Aynaya bakıyorum son günlerde,
“Allah Allah...” diyorum içimden;
- “Bu mangalda kül bırakmayan, demokrasi mağduru ızdırap yüklü adamlar, benim tanıdığım adamlar mıdır acaba?..”
Hani yıllardır “medyanın bütün, altın köşelerine onlar doluşmuşlardı...”
Söyledikleri her söz, yumurtladıkları her inci, bir gülle ağırlığı taşıyordu...
“Demokrat” olan onlardı...
“Liberal” olan onlar...
Faşizme karşı olan onlar...
İleri demokrat, global teknokrat, barış havarisi birer güvercindi her bir üstat...
Türkiye’yi onlar bize anlatıyor, karşılığında da demokrasi ve liberalizm çerçevesinde onlar “medyanın altın köşelerine yerleşiyordu...”
Gözüm varsa gözüm çıksın...
Tam on yıl böyle devam etti dile kolay!..

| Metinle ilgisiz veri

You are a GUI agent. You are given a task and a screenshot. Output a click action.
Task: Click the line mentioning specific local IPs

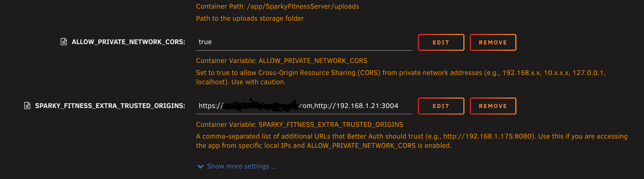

Gazetelerin birinden diğerine okkalı transferler yaptılar...
Onların hakkıydı ya her şey!..
Televizyonlarda star-yorumcu olarak büyük transferler yaptılar, entelektüel fikirlerinden mahrum bırakmadılar bizleri...
Televizyonda yorumculuğun böylesine para getirdiği bir düzeni elleriyle kurdular, elleriyle beslediler, kağıttan kuleler inşa ettiler...
Rejimin, düzenin, hayatın son on yıldaki bütün parsasını onlar topladılar...
Hem maddi hem manevi... Yedikleri önlerinde, yemedikleri arkalarındaydı...
Oysa siyasi fikir satarak “büyük paralar kazanmak” hiçbir ekonomiye uymazdı...
Hiçbir fikir, “o kadar pahalı değildi televizyon ve medya dünyasında...”
Karşılığı yoktu...
Ratingi yoktu...
Reklamı yoktu...
Ratingi, reklamı, karşılığı olmadığı için ekonomik getirisi de sınırlıydı...
Fakat her ne hikmetse, ekonominin bu temel kuralları onlara işlemedi...
Ekonomik getirisi olmayan “süslü liberal fikirlerini! sattıkları programlar” büyük paralarla sübvanse edildiler...
On yıl bitti...
Dünyanın değişik merkezlerinde bir de baktık bir şeyler oldu...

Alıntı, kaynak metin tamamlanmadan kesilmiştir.